Most of the children above came out all right in the end but there were many difficult years for the carers to get through first- and a lot of judginess from people who saw snapshots and jumped to conclusions.

I do remember a particularly hairy experience of the whole family being pursued down an Italian street by a horde of hags women yelling in Italian "beat him, beat him" at my father who was trying to control db during a meltdown. Obviously a bunch of women who made a snap judgment- but the time was hardly suited to a longer explanation.

LaQueen Tue 19-Mar-13 19:55:34

Yes, like I said cory ...'chances are...' I didn't say it was the only, imperical reason.

As you say, there could also be other reasons.

Bobyan Tue 19-Mar-13 21:26:19

DS = Devil in Baby Gap
DD = Angel in everything

DS is the elder and frankly OP you are full of it.

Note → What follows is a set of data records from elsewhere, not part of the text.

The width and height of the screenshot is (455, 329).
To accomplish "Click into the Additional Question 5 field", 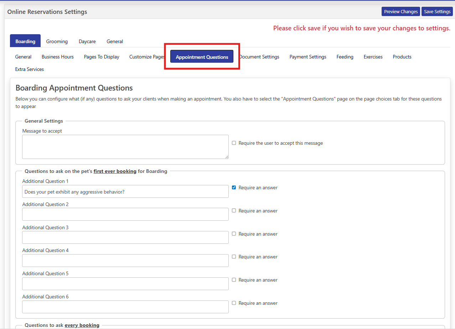I will (125, 284).
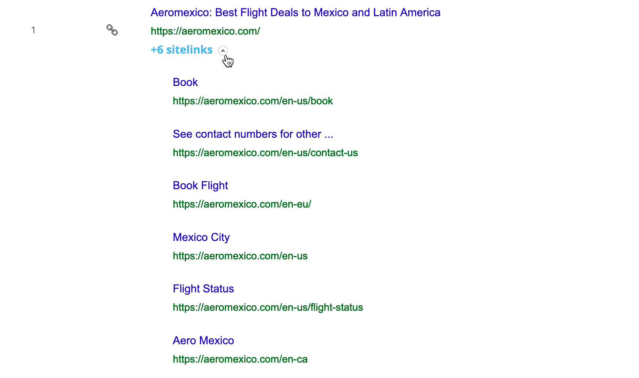Open the See contact numbers sitelink

click(x=253, y=134)
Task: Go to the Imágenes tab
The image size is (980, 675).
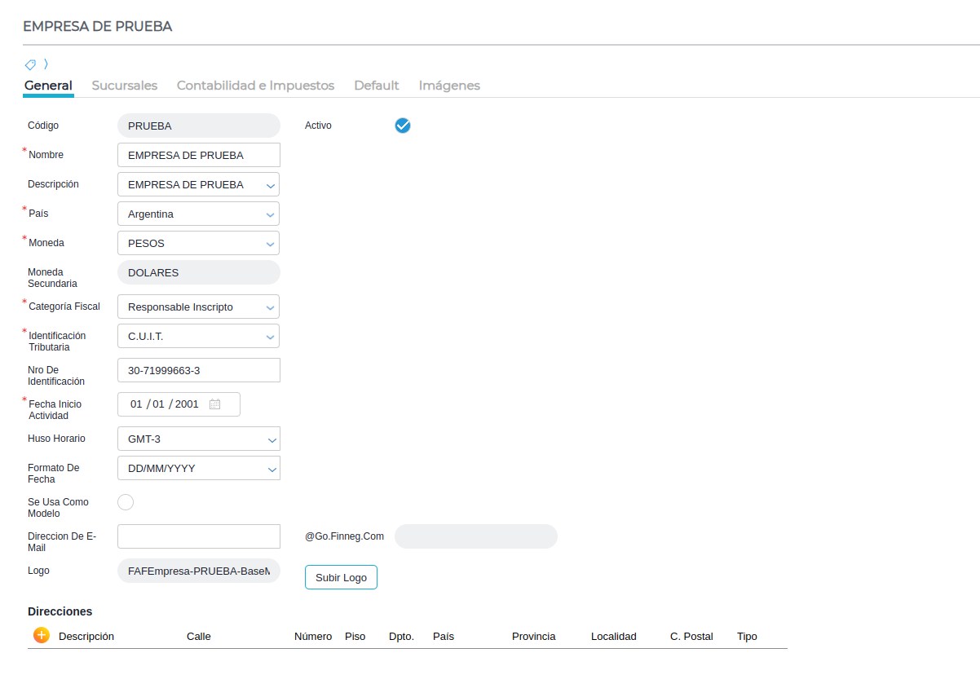Action: 449,86

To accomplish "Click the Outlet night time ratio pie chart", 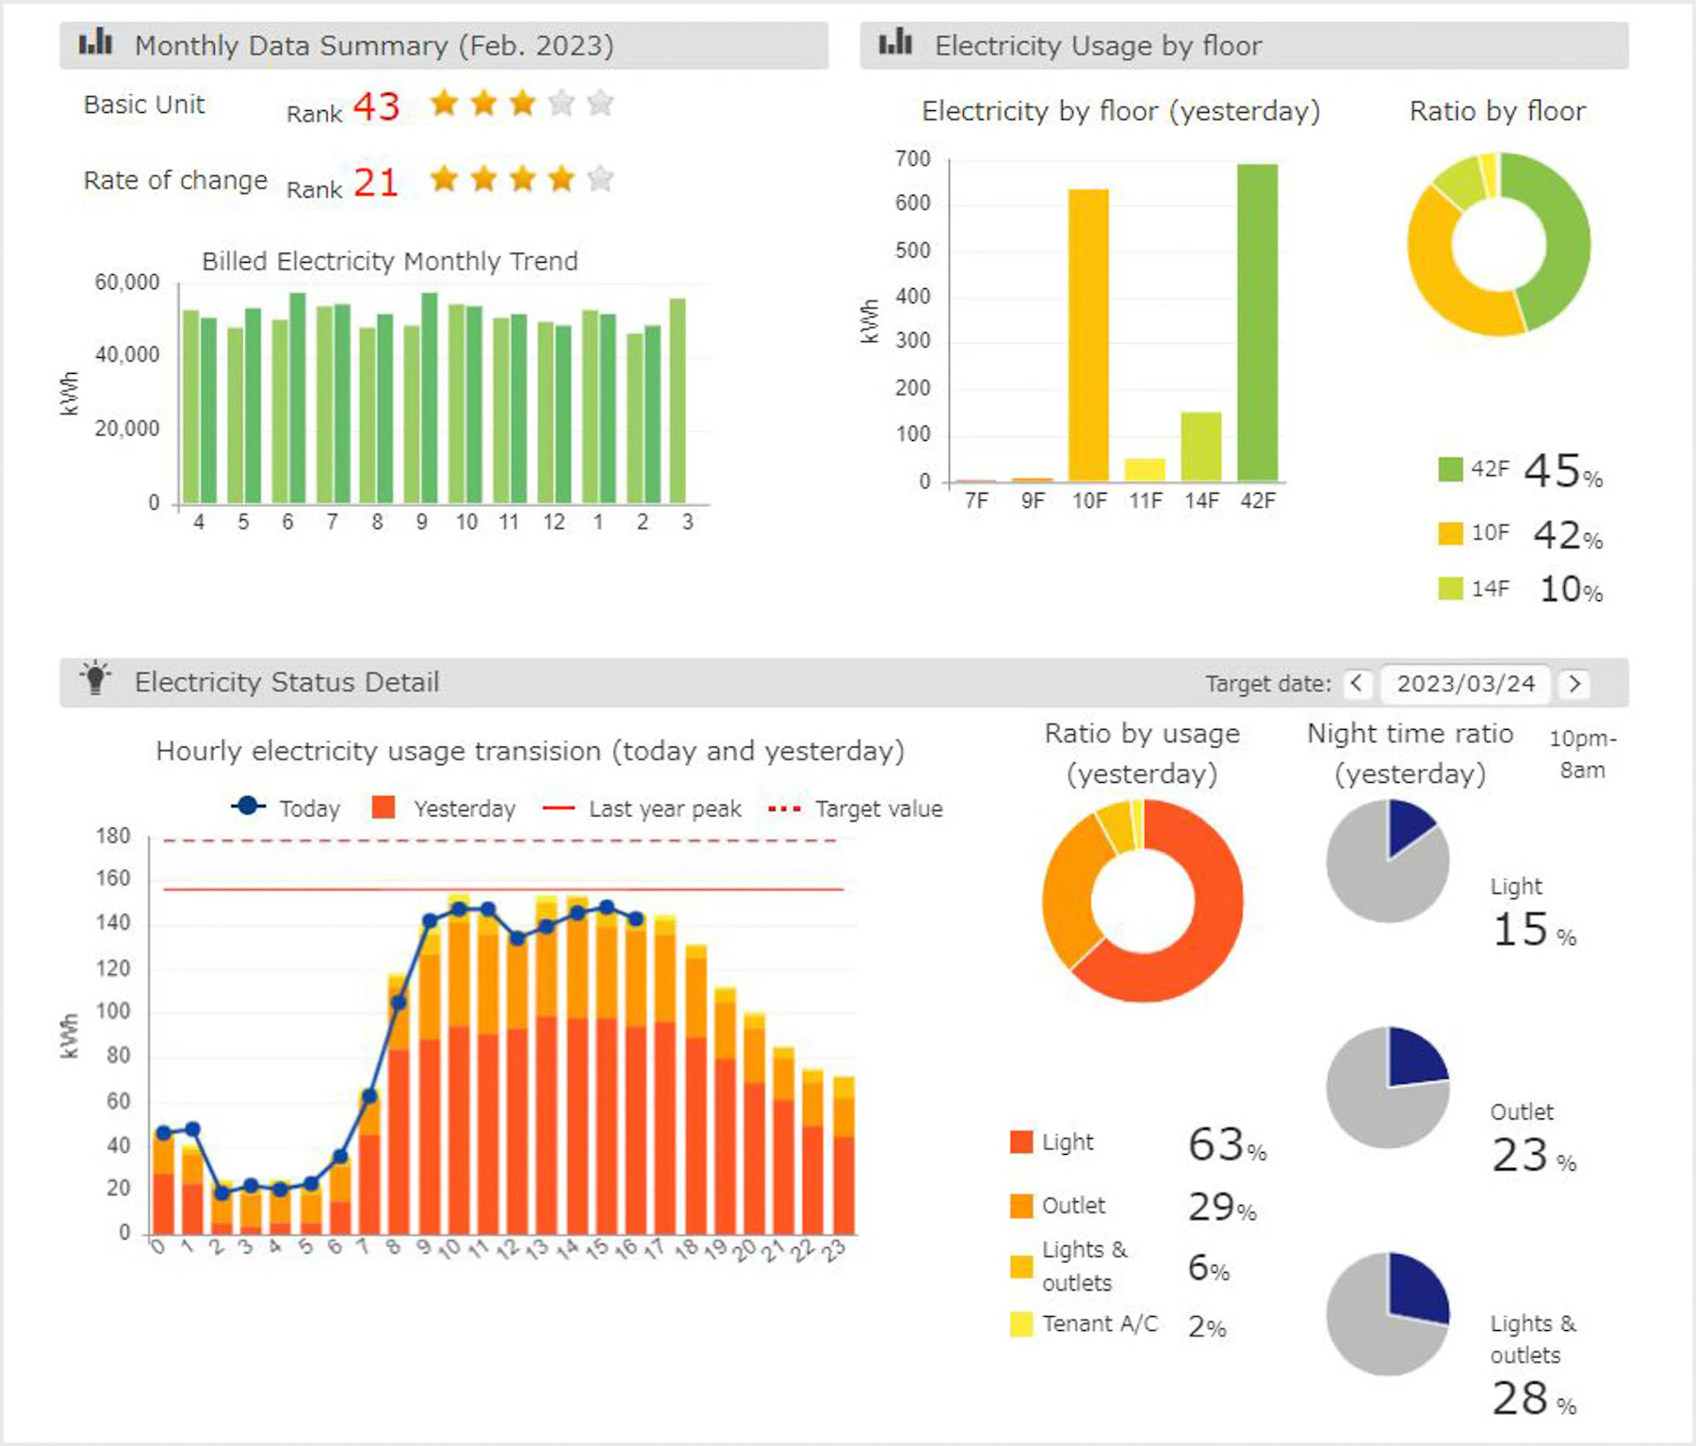I will pyautogui.click(x=1387, y=1087).
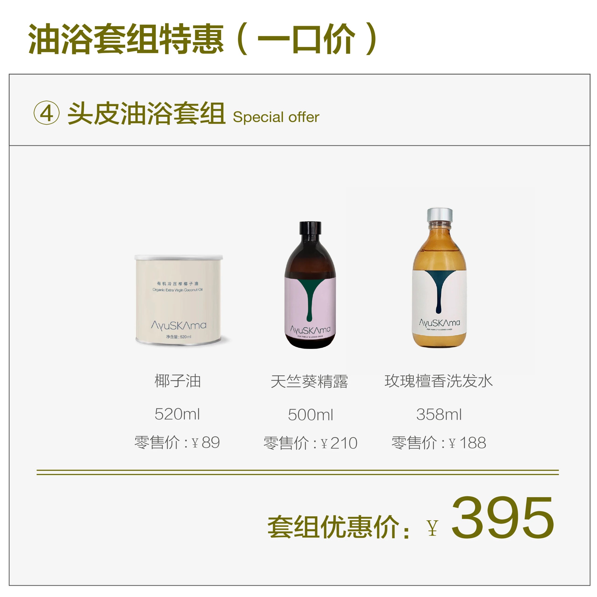
Task: Click the circled number 4 icon
Action: click(46, 113)
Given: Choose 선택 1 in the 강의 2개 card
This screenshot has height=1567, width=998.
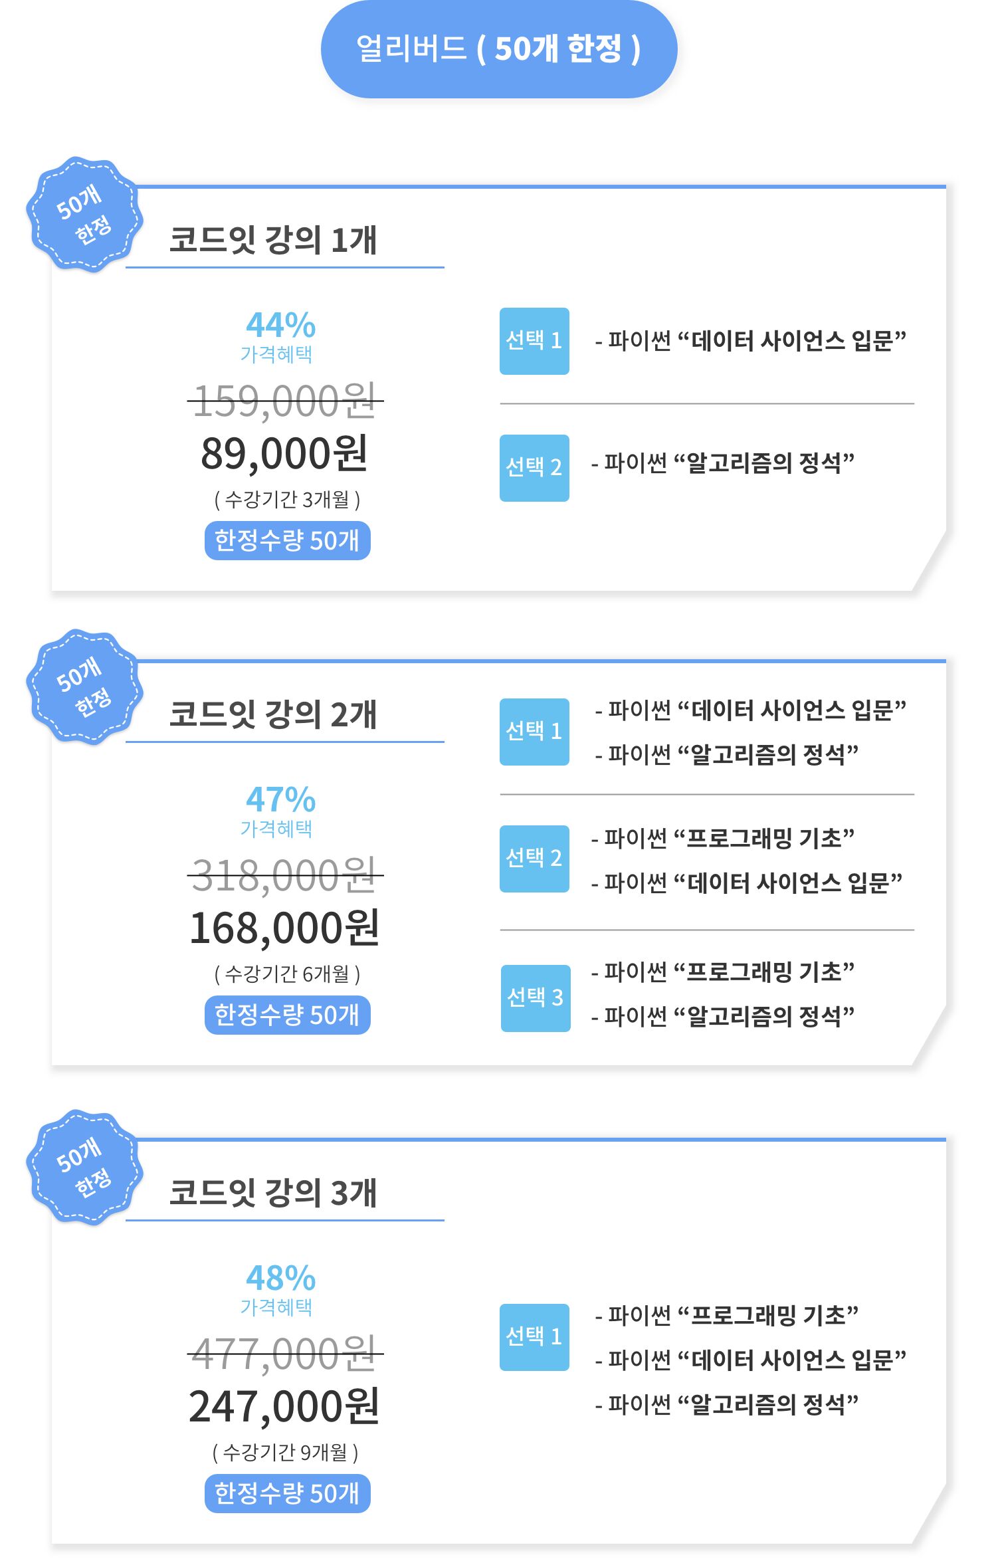Looking at the screenshot, I should coord(534,732).
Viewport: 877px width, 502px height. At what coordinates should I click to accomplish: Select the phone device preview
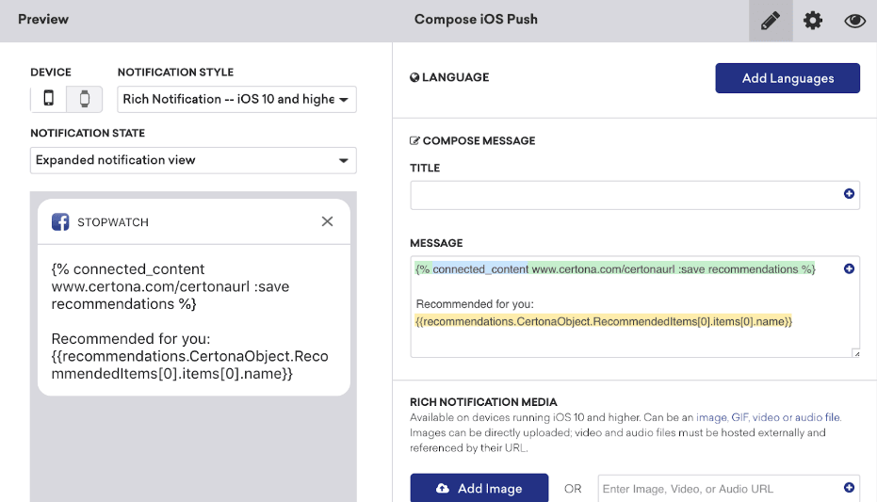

nooka Wed 20-Mar-13 02:21:36

I've always been rather pleased when people have commented on my children behaving well (not quite sure how a 9 month old could be described as behaving well but never mind). I have felt that it was a credit to them rather than to me really. dd has always been a people pleaser, but no one would have said that ds was well behaved when he was small. All very well having rules etc, but if you have a child that can't process consequences in the moment of frustration then you can be as strict as you like and it will make very little difference.

I used to be very judgy of some of the parents at my children's school and thought that the children's problems were surely caused by poor parenting (the school had a special unit for children with behavioural problems). But then I learned more about learning difficulties and recognised that many of the parents were struggling with many of the same issues themselves.